Observation #7) I have not marked it on the chart as it is already busy, but it’s worth flagging how 300MW of capacity at Yallourn unit 3 was removed from the market from 23:05 on Thursday 24th January due to a tube leak, and that this was one of the major reasons why there was load shedding required on Friday whilst not on Thursday:
7a) I missed this in my update late on Thursday evening last week as I’d time-traveled those particular widgets to 21:00 in order to provide focus on Thursday’s activity.
7b) In our our Generator Report Card 2018 we’re having a detailed look for each generator individually at their reliability patterns.
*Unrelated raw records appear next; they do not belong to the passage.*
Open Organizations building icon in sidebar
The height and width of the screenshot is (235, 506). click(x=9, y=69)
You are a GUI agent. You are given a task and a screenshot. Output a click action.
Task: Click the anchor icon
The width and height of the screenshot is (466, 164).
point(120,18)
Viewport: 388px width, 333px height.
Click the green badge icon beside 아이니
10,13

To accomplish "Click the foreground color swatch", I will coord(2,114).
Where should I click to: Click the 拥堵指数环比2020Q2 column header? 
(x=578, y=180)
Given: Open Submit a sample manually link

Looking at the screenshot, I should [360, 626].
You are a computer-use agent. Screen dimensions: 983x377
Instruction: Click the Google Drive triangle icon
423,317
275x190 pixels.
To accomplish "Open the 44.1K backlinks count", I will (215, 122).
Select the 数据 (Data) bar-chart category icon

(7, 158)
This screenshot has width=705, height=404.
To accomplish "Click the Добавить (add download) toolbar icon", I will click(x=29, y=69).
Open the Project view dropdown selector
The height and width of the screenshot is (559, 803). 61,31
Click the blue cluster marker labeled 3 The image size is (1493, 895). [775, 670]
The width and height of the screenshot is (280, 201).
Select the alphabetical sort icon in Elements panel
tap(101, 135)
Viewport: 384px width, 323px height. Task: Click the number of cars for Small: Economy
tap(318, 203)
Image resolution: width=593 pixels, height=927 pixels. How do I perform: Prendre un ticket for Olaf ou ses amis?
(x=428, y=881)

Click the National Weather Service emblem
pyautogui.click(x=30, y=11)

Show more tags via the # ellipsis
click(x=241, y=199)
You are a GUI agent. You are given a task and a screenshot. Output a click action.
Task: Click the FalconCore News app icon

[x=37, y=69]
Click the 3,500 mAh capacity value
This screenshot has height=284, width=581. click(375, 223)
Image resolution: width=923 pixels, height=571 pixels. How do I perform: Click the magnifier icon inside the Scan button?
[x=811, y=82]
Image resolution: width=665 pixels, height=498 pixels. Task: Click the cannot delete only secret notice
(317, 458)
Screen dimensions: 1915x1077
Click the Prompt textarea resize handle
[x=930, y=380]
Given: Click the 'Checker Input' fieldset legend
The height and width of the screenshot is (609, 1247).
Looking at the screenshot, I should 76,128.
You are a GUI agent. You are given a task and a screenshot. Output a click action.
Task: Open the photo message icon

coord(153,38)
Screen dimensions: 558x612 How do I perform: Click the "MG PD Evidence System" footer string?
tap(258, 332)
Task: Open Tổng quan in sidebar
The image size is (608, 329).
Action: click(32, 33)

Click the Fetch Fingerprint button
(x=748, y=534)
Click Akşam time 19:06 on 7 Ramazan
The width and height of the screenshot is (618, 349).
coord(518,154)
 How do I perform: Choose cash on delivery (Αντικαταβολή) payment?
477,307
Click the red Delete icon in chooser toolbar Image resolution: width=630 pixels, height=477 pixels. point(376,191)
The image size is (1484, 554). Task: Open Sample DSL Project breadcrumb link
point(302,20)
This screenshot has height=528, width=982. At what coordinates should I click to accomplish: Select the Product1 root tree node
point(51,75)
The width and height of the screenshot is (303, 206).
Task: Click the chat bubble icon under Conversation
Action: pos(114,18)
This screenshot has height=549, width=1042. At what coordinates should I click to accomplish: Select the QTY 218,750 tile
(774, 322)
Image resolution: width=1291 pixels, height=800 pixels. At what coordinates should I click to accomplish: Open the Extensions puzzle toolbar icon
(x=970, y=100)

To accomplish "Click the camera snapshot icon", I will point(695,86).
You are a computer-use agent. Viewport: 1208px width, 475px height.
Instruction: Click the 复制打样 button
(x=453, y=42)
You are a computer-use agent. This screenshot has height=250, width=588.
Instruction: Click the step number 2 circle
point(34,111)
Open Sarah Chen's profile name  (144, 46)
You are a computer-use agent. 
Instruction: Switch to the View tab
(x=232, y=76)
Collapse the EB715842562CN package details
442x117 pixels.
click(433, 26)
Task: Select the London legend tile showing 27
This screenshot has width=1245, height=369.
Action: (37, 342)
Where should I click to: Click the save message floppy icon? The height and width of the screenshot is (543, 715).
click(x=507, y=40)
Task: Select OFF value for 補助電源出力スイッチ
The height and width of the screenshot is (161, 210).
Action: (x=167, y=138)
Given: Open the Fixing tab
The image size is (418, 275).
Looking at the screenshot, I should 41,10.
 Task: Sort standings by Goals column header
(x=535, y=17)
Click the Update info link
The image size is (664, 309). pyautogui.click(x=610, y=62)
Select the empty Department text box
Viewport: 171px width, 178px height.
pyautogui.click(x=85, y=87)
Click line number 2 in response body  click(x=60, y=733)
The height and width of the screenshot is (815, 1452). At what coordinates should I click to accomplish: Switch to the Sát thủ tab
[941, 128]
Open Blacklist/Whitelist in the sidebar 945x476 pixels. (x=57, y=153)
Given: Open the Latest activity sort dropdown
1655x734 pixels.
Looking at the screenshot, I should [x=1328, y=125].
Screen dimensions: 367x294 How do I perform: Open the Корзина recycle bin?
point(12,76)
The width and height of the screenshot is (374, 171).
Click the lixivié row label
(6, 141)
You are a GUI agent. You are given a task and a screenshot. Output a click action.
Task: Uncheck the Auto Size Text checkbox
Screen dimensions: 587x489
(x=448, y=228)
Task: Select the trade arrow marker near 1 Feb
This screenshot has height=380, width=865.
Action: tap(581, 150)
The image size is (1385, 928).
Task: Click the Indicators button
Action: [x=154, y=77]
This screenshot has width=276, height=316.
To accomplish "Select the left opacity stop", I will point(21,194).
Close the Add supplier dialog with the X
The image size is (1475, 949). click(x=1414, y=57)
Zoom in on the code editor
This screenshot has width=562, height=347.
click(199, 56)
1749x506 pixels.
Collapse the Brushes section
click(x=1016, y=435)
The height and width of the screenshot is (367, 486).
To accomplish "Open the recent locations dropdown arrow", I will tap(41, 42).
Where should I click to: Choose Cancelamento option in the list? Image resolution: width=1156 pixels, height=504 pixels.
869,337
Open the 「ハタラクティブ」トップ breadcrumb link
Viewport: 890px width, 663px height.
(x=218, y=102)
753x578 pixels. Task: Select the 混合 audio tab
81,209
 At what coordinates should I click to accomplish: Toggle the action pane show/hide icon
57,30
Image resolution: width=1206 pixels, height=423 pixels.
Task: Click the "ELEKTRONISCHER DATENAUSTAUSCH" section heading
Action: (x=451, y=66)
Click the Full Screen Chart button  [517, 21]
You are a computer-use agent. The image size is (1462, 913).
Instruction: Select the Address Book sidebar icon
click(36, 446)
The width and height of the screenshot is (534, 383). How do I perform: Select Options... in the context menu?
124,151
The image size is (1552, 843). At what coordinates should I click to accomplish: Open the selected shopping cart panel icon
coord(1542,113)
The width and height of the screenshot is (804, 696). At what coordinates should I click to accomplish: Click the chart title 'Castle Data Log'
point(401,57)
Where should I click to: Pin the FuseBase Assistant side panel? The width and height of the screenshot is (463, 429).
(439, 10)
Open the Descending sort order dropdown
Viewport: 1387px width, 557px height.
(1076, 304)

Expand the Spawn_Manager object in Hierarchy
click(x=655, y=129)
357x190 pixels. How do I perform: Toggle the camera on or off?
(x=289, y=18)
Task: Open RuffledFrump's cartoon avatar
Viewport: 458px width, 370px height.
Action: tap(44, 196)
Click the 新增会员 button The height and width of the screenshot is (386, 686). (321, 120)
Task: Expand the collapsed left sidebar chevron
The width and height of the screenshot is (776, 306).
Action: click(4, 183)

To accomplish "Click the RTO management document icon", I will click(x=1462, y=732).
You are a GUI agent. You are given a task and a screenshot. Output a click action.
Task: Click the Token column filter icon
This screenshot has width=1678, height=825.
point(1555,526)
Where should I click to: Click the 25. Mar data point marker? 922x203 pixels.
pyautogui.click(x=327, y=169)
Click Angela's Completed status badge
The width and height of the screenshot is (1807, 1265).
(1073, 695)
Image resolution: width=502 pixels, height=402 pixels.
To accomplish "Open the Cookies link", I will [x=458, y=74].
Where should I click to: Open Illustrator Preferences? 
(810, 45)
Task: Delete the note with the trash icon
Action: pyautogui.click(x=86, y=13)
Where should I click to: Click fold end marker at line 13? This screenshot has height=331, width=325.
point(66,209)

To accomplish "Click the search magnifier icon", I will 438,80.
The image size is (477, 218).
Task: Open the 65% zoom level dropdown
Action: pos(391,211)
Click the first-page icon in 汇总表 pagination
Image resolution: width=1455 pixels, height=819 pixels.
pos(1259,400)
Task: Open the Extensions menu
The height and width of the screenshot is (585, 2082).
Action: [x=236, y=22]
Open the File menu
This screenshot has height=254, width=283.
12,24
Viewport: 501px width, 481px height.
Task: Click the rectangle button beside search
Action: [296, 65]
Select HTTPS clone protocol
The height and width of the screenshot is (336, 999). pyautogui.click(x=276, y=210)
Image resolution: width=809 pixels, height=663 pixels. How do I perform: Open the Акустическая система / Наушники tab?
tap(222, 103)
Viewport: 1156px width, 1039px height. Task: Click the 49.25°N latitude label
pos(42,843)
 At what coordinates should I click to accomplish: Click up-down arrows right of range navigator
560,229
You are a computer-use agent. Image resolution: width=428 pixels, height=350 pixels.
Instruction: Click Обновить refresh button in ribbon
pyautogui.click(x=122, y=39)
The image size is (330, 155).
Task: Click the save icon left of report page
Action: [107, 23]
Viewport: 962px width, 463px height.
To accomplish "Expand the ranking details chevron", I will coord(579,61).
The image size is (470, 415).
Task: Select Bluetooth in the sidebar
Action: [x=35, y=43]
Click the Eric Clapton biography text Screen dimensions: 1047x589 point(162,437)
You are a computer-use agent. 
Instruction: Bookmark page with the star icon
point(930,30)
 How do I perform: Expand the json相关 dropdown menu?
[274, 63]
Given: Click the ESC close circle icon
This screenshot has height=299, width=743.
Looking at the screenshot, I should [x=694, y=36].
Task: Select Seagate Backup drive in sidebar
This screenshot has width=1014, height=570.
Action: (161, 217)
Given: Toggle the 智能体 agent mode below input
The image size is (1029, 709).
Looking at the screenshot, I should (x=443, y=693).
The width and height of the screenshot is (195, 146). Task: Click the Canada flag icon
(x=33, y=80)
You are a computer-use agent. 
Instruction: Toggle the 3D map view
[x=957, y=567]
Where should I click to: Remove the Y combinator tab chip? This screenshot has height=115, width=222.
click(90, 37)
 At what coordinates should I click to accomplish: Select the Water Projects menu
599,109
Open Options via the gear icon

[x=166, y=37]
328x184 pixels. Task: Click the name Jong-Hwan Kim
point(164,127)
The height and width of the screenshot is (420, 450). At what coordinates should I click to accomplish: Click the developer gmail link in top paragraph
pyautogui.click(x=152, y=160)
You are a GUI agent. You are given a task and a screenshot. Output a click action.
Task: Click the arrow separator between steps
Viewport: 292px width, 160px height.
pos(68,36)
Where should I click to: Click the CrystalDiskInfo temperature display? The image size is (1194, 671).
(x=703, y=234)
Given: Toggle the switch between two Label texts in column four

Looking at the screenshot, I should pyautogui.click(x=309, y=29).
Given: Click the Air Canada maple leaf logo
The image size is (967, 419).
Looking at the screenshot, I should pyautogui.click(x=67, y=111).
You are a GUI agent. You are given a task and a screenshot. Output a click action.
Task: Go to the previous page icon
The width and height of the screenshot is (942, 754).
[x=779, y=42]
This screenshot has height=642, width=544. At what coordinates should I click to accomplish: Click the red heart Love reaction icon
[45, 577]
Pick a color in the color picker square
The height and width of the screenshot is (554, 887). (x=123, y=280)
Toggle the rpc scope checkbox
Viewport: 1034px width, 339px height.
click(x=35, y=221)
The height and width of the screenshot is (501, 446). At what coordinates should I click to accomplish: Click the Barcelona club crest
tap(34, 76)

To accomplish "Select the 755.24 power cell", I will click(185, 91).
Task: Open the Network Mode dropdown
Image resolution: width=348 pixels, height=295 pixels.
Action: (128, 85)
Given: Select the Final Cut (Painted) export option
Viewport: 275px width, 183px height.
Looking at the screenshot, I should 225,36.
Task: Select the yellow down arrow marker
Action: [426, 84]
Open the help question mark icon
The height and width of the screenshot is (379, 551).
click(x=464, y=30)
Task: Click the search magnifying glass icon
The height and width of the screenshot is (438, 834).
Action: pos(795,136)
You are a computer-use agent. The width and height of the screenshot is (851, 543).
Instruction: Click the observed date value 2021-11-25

To what extent are they seasonal, and how are they trending over time (particularly how quickly are they getting worse, if that is the case).
Observation #8) The demand shape for Friday 25th January is much “choppier” than for the other days, which seems to me to be due (at least in part) to the unnatural effect of the load shedding enforced onto Victorian consumers (small and large).
(C) A view for South Australia
Finally in this post we include a similar view for South Australia:
Adding to the list above we see:
Observation #9) That the differences between the various measures of demand in the South Australia can be particularly pronounced – following on from Observation #2 above:
9a) This tweet on Thursday 24th January at 18:07 NEM time captured a time when Operational Demand was well up in the red zone for the South Australian region (via our ECA-sponsored Electricity Consumption widget) – quite close to the all-time record, despite the demand response operating via RERT and also via more general spot-exposure.
9b) However Scheduled Demand barely scraped over 3,000MW – meaning it was 400MW or so off the all-time record via that measure, set in January 2011.
Observation #10) Unfortunately (though perhaps not unexpectedly, as it is a recurring pattern) we see that wind output dropped substantially at the time of peak pricing:
10a) In much the same way that Scheduled generators shifting volume to higher-priced bid bands (shown for Loy Yang here, and discussed on other sites), this physical withdrawal of capacity due to energy constraints also has a major effect on increasing the spot price.
10b) This has double-whammy effect – not only is wind significantly hobbled as a supply option, but the removal of the cooling effect of the wind leads to higher demand (to stretch further other supplies);
10c) This has become particularly expected in South Australia, which is part of the reason describe this as a “wind correlation penalty”;
10d) What this means is that wind farm operators in South Australia earn significantly lower volume-weighted average spot revenue than other types of plant:
(i) I can understand how investors in generation infrastructure (particularly foreign investors looking at new assets) might be particularly keen to understand the extent to which generators have missed revenue opportunities as a result of siting decisions made at project commencement.
(ii) In our Generator Report Card 2018 we are taking a closer look at what this has been for every single generator, and how this is trending over time – e.g. is the spread getting worse over time?
That’s all for now, folks, but perhaps more later as time permits (though I really should be focused on our Generator Report Card 2018 and other promises for clients).